▶ **Exercise instructions**: Your output should be the lines of the entries below, exactly, from the first one through the line that holds "[Previous] (9, 110)".

▶ **Records**:
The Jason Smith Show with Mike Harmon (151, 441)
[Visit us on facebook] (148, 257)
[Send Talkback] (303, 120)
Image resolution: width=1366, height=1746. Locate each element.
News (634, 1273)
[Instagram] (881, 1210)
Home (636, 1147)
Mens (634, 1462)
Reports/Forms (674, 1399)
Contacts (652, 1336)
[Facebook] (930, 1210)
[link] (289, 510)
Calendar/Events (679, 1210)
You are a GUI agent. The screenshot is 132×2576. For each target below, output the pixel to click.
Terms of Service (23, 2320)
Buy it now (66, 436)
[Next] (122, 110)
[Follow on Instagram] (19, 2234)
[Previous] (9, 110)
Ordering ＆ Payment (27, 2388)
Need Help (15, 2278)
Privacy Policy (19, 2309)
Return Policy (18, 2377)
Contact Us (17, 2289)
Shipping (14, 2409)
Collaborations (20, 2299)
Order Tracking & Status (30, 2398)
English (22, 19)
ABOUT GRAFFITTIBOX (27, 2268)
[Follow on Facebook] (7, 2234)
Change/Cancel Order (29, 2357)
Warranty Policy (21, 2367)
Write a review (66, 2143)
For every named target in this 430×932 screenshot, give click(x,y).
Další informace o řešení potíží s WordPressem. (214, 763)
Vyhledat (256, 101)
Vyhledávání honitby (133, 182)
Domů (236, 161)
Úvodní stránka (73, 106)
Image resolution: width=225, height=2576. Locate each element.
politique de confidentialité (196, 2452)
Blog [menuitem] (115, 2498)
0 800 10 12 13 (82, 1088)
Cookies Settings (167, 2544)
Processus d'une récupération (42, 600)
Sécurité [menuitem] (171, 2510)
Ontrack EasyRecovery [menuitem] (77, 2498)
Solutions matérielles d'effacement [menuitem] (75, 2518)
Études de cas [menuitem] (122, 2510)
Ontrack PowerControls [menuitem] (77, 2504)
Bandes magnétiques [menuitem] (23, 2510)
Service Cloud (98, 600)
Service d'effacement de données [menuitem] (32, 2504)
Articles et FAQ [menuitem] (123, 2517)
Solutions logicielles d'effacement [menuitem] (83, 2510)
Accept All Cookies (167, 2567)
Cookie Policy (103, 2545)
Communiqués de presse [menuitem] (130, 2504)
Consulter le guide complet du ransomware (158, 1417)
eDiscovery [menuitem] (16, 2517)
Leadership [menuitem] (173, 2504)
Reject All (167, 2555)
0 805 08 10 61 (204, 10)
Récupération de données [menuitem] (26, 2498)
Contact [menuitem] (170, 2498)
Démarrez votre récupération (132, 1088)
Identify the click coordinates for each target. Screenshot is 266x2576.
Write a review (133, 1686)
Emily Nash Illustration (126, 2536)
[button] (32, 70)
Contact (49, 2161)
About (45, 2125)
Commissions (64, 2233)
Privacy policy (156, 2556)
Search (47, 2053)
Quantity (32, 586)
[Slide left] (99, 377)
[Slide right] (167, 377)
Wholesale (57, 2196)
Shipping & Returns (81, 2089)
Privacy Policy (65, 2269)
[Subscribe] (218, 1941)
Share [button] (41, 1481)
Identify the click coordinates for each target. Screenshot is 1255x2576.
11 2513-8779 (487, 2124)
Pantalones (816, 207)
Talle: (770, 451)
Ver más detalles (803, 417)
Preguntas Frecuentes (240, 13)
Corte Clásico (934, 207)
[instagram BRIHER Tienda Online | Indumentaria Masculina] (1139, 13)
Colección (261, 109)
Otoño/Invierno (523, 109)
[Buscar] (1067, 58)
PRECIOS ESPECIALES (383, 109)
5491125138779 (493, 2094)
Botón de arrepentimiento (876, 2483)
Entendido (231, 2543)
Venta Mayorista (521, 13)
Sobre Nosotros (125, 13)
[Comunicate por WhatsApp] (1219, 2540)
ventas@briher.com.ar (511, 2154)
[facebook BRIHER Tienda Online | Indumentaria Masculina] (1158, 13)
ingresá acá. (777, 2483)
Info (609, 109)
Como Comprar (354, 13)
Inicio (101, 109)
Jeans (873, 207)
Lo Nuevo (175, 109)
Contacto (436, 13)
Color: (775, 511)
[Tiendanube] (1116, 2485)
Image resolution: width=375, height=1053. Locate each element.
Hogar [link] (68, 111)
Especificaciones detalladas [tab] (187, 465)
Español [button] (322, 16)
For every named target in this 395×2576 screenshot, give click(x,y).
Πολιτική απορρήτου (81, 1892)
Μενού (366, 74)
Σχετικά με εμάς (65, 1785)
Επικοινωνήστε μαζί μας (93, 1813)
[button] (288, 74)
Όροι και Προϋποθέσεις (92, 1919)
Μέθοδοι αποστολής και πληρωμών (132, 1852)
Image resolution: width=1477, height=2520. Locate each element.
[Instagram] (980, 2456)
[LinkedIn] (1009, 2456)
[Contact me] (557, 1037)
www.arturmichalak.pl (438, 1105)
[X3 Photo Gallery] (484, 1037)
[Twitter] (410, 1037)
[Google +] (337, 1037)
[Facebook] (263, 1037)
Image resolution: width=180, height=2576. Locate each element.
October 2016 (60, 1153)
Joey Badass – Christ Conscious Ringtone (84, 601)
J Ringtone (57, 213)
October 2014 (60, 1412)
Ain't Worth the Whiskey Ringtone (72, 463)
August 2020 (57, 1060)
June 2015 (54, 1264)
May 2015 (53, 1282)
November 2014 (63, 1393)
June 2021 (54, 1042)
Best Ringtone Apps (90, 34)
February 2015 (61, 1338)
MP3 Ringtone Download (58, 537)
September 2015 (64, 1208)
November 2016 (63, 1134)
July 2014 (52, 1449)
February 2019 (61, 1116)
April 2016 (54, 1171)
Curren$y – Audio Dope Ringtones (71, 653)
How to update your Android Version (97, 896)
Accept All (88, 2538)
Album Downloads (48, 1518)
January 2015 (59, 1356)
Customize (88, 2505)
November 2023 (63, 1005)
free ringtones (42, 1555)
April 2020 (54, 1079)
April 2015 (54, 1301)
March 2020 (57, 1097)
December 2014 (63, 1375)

▶ **Exercise response**:
The Jason Smith Show with Mike Harmon (151, 441)
[Visit us on facebook] (148, 257)
[Send Talkback] (303, 120)
Image resolution: width=1366, height=1746. Locate each element.
News (634, 1273)
[Instagram] (881, 1210)
Home (636, 1147)
Mens (634, 1462)
Reports/Forms (674, 1399)
Contacts (652, 1336)
[Facebook] (930, 1210)
[link] (289, 510)
Calendar/Events (679, 1210)
You are a GUI agent. The screenshot is 132×2576. For each target below, output the pixel to click.
Terms of Service (23, 2320)
Buy it now (66, 436)
[Next] (122, 110)
[Follow on Instagram] (19, 2234)
[Previous] (9, 110)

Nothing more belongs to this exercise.